Stupid question on Unicode

johnh · August 18, 2019, 7:43am

Julia 1.3.0 supports Unicode version 12.1.0I can see how to use characters such as h-bar
println("\u0127")

I have the rather odd notion to print some Cuneiform characters - I am interested in Babylonian history and went to see the excellent Hisoory of Writing exhibition at the British Library.
In Cuneiform a quantity is indicated by poking a round hole in the clay - I think this may be the origin of the 0 character.
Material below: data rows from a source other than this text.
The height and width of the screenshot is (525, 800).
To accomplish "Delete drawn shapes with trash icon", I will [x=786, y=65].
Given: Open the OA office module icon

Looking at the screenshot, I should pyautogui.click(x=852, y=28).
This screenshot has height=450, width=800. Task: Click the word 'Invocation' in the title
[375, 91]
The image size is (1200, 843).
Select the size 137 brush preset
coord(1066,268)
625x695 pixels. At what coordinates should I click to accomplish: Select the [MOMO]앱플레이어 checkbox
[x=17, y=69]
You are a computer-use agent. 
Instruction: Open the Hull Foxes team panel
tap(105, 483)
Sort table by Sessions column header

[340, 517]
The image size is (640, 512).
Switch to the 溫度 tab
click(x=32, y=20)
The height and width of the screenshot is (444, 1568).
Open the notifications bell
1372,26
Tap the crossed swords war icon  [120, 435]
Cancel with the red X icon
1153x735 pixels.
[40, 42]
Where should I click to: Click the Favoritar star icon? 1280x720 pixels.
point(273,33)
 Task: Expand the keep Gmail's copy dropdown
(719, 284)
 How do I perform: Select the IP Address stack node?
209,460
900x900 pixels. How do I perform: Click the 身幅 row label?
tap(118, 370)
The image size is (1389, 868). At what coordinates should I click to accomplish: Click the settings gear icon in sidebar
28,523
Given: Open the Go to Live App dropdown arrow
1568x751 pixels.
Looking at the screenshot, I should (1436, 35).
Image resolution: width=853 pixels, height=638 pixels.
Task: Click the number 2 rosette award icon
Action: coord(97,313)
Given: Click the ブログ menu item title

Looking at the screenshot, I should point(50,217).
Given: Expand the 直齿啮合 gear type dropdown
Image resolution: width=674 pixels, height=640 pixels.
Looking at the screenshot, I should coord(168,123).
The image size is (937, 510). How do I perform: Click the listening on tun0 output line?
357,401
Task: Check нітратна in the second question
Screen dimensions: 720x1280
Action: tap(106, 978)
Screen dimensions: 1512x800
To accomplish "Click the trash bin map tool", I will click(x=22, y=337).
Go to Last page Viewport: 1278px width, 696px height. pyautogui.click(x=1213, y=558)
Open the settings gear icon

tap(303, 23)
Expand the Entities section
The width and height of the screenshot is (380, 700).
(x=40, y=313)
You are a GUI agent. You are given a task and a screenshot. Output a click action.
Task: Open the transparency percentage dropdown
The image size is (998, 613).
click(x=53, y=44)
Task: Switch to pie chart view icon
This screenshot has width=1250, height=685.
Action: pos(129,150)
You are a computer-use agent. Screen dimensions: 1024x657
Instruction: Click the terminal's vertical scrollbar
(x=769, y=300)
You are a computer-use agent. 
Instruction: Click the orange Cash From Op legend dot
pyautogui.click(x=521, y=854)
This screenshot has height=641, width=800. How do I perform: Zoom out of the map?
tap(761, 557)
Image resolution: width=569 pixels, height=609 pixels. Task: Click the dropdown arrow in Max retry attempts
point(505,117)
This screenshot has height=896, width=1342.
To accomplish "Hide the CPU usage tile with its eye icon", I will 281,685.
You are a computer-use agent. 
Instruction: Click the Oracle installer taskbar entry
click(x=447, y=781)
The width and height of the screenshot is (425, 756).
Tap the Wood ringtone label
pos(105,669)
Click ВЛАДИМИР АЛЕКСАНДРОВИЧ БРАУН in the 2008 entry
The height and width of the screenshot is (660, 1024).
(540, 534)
Cuneiform starts at character code 12000 yet when I print
println("\u12003")

This produces the HA character followed by 3. I imagine the secret here is changing the font, which I do not know how to do. I have installed a cuneiform font package - I use Fedora Linux.
Please tell me if I am barking mad, as usual.
And no I am not programming in Cuneiform. I leave fancy programming such as Roman numerals, Swedish Chef and white space encoding to our Perl colleagues.

Tamas_Papp · August 18, 2019, 9:22am

It would help to know where you are printing these things (terminal, or which IDE, or some other output).

I have been tempted to use Old Hungarian runes when I run out of Greek letters, but so far managed to resist.

johnh · August 18, 2019, 10:47am

My bad. Ths is on Fedore Linux using a Gnome terminal and a REPL

Tamas_Papp · August 18, 2019, 11:01am

https://help.gnome.org/users/gnome-terminal/stable/app-fonts.html.en

or gnome-tweak-tools should work.

BLI · August 18, 2019, 11:30am

I browsed a volume on the field equations of physics in an encyclopedia during my PhD study – I’ll dig up the author (I looked into irreversible thermodynamics)… the volume had some 700+ pages, and the author used a large number of alphabets to cover his notation

cormullion · August 18, 2019, 4:57pm

(I hope you’ve seen Irvin Finkel’s great presentation on YouTube… (https://youtu.be/PfYYraMgiBA))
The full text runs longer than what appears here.